§ **WHAT YOU WILL DO**: Could you retype exactly the lines running from the line with "Image resolution: width=829" to the end of the data, both included, and nothing else?

•••

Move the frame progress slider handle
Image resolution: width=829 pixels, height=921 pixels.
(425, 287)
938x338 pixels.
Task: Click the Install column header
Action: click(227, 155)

•••

§ **WRITTEN RESPONSE**:
Image resolution: width=829 pixels, height=921 pixels.
(425, 287)
938x338 pixels.
Task: Click the Install column header
Action: click(227, 155)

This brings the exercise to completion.